- **EXTRACTED MATERIAL**
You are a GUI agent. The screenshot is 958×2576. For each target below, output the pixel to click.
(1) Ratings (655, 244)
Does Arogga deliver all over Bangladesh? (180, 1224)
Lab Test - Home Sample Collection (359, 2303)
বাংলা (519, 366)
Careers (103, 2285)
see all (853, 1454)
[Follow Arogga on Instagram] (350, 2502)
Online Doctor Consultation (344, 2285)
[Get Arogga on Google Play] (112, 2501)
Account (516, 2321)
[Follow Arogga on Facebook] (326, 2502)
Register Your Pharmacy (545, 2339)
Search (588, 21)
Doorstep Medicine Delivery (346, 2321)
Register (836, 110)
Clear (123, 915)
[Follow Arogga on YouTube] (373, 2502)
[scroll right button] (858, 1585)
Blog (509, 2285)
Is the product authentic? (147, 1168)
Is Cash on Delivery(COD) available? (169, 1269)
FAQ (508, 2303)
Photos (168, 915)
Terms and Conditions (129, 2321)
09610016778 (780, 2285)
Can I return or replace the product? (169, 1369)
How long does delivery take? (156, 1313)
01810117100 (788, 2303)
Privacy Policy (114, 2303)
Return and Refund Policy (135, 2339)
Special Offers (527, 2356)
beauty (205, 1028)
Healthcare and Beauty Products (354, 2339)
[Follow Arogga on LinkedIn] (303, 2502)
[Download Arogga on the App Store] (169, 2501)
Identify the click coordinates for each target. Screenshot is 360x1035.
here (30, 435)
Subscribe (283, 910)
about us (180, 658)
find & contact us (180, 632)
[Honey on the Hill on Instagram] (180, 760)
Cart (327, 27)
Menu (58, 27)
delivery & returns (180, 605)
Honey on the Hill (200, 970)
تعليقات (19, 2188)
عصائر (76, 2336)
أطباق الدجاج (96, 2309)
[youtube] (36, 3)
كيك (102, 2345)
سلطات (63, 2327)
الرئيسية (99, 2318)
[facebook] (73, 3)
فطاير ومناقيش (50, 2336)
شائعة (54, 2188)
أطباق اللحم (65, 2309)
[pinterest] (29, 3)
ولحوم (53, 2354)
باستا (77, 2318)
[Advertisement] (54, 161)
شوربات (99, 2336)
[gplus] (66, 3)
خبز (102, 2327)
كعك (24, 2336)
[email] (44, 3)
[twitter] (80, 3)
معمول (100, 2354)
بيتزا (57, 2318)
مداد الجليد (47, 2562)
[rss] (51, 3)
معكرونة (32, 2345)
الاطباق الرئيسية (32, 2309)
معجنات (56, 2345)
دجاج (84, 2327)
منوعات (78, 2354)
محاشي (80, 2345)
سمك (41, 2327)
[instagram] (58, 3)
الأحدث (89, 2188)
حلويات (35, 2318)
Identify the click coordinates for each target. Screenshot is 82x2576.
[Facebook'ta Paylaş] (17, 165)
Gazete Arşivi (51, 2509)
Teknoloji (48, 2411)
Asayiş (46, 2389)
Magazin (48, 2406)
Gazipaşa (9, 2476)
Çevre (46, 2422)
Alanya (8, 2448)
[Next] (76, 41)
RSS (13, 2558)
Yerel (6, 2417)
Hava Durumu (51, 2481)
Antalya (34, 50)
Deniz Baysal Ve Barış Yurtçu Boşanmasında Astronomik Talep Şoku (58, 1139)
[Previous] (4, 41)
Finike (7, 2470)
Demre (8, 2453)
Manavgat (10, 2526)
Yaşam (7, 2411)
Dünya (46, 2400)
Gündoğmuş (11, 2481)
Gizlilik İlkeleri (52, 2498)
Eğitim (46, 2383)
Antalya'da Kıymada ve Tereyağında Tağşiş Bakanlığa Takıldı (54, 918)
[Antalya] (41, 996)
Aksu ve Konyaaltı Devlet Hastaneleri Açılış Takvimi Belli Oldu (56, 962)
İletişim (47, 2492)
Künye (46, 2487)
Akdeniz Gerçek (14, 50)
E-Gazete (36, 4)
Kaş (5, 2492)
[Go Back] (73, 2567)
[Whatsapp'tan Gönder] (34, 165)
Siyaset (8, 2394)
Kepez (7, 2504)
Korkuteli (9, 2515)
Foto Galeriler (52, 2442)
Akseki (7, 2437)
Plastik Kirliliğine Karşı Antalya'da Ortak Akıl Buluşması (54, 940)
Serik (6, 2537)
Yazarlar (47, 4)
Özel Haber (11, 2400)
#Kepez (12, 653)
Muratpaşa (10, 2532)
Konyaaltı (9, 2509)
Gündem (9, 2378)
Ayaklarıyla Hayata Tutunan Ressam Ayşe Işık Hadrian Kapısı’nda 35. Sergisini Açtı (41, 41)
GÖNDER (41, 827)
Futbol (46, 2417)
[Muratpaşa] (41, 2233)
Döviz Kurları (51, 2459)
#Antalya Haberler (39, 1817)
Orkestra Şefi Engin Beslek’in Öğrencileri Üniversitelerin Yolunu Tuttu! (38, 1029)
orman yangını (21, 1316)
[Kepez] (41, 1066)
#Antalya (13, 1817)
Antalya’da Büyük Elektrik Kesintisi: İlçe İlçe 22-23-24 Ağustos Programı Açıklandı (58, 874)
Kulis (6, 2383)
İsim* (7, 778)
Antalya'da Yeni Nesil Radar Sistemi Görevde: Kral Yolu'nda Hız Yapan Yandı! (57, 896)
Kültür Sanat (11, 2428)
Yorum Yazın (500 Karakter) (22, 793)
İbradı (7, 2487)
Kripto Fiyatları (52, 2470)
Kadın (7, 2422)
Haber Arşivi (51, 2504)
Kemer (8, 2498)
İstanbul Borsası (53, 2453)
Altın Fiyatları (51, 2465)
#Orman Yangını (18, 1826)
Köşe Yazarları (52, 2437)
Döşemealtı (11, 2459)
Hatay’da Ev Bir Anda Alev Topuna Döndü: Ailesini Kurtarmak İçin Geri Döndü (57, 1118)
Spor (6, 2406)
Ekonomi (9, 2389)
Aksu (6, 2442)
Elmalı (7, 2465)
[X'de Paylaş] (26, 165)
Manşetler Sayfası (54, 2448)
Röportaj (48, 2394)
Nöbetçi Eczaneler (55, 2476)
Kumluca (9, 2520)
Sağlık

- **WORK INSTRUCTIONS**
When you respond, give the whole listing again exactly as written.

- **EXERCISE RESULT**
You are a GUI agent. The screenshot is 958×2576. For each target below, output the pixel to click.
(1) Ratings (655, 244)
Does Arogga deliver all over Bangladesh? (180, 1224)
Lab Test - Home Sample Collection (359, 2303)
বাংলা (519, 366)
Careers (103, 2285)
see all (853, 1454)
[Follow Arogga on Instagram] (350, 2502)
Online Doctor Consultation (344, 2285)
[Get Arogga on Google Play] (112, 2501)
Account (516, 2321)
[Follow Arogga on Facebook] (326, 2502)
Register Your Pharmacy (545, 2339)
Search (588, 21)
Doorstep Medicine Delivery (346, 2321)
Register (836, 110)
Clear (123, 915)
[Follow Arogga on YouTube] (373, 2502)
[scroll right button] (858, 1585)
Blog (509, 2285)
Is the product authentic? (147, 1168)
Is Cash on Delivery(COD) available? (169, 1269)
FAQ (508, 2303)
Photos (168, 915)
Terms and Conditions (129, 2321)
09610016778 (780, 2285)
Can I return or replace the product? (169, 1369)
How long does delivery take? (156, 1313)
01810117100 (788, 2303)
Privacy Policy (114, 2303)
Return and Refund Policy (135, 2339)
Special Offers (527, 2356)
beauty (205, 1028)
Healthcare and Beauty Products (354, 2339)
[Follow Arogga on LinkedIn] (303, 2502)
[Download Arogga on the App Store] (169, 2501)
Identify the click coordinates for each target. Screenshot is 360x1035.
here (30, 435)
Subscribe (283, 910)
about us (180, 658)
find & contact us (180, 632)
[Honey on the Hill on Instagram] (180, 760)
Cart (327, 27)
Menu (58, 27)
delivery & returns (180, 605)
Honey on the Hill (200, 970)
تعليقات (19, 2188)
عصائر (76, 2336)
أطباق الدجاج (96, 2309)
[youtube] (36, 3)
كيك (102, 2345)
سلطات (63, 2327)
الرئيسية (99, 2318)
[facebook] (73, 3)
فطاير ومناقيش (50, 2336)
شائعة (54, 2188)
أطباق اللحم (65, 2309)
[pinterest] (29, 3)
ولحوم (53, 2354)
باستا (77, 2318)
[Advertisement] (54, 161)
شوربات (99, 2336)
[gplus] (66, 3)
خبز (102, 2327)
كعك (24, 2336)
[email] (44, 3)
[twitter] (80, 3)
معمول (100, 2354)
بيتزا (57, 2318)
مداد الجليد (47, 2562)
[rss] (51, 3)
معكرونة (32, 2345)
الاطباق الرئيسية (32, 2309)
معجنات (56, 2345)
دجاج (84, 2327)
منوعات (78, 2354)
محاشي (80, 2345)
سمك (41, 2327)
[instagram] (58, 3)
الأحدث (89, 2188)
حلويات (35, 2318)
Identify the click coordinates for each target. Screenshot is 82x2576.
[Facebook'ta Paylaş] (17, 165)
Gazete Arşivi (51, 2509)
Teknoloji (48, 2411)
Asayiş (46, 2389)
Magazin (48, 2406)
Gazipaşa (9, 2476)
Çevre (46, 2422)
Alanya (8, 2448)
[Next] (76, 41)
RSS (13, 2558)
Yerel (6, 2417)
Hava Durumu (51, 2481)
Antalya (34, 50)
Deniz Baysal Ve Barış Yurtçu Boşanmasında Astronomik Talep Şoku (58, 1139)
[Previous] (4, 41)
Finike (7, 2470)
Demre (8, 2453)
Manavgat (10, 2526)
Yaşam (7, 2411)
Dünya (46, 2400)
Gündoğmuş (11, 2481)
Gizlilik İlkeleri (52, 2498)
Eğitim (46, 2383)
Antalya'da Kıymada ve Tereyağında Tağşiş Bakanlığa Takıldı (54, 918)
[Antalya] (41, 996)
Aksu ve Konyaaltı Devlet Hastaneleri Açılış Takvimi Belli Oldu (56, 962)
İletişim (47, 2492)
Künye (46, 2487)
Akdeniz Gerçek (14, 50)
E-Gazete (36, 4)
Kaş (5, 2492)
[Go Back] (73, 2567)
[Whatsapp'tan Gönder] (34, 165)
Siyaset (8, 2394)
Kepez (7, 2504)
Korkuteli (9, 2515)
Foto Galeriler (52, 2442)
Akseki (7, 2437)
Plastik Kirliliğine Karşı Antalya'da Ortak Akıl Buluşması (54, 940)
Serik (6, 2537)
Yazarlar (47, 4)
Özel Haber (11, 2400)
#Kepez (12, 653)
Muratpaşa (10, 2532)
Konyaaltı (9, 2509)
Gündem (9, 2378)
Ayaklarıyla Hayata Tutunan Ressam Ayşe Işık Hadrian Kapısı’nda 35. Sergisini Açtı (41, 41)
GÖNDER (41, 827)
Futbol (46, 2417)
[Muratpaşa] (41, 2233)
Döviz Kurları (51, 2459)
#Antalya Haberler (39, 1817)
Orkestra Şefi Engin Beslek’in Öğrencileri Üniversitelerin Yolunu Tuttu! (38, 1029)
orman yangını (21, 1316)
[Kepez] (41, 1066)
#Antalya (13, 1817)
Antalya’da Büyük Elektrik Kesintisi: İlçe İlçe 22-23-24 Ağustos Programı Açıklandı (58, 874)
Kulis (6, 2383)
İsim* (7, 778)
Antalya'da Yeni Nesil Radar Sistemi Görevde: Kral Yolu'nda Hız Yapan Yandı! (57, 896)
Kültür Sanat (11, 2428)
Yorum Yazın (500 Karakter) (22, 793)
İbradı (7, 2487)
Kripto Fiyatları (52, 2470)
Kadın (7, 2422)
Haber Arşivi (51, 2504)
Kemer (8, 2498)
İstanbul Borsası (53, 2453)
Altın Fiyatları (51, 2465)
#Orman Yangını (18, 1826)
Köşe Yazarları (52, 2437)
Döşemealtı (11, 2459)
Hatay’da Ev Bir Anda Alev Topuna Döndü: Ailesini Kurtarmak İçin Geri Döndü (57, 1118)
Spor (6, 2406)
Ekonomi (9, 2389)
Aksu (6, 2442)
Elmalı (7, 2465)
[X'de Paylaş] (26, 165)
Manşetler Sayfası (54, 2448)
Röportaj (48, 2394)
Nöbetçi Eczaneler (55, 2476)
Kumluca (9, 2520)
Sağlık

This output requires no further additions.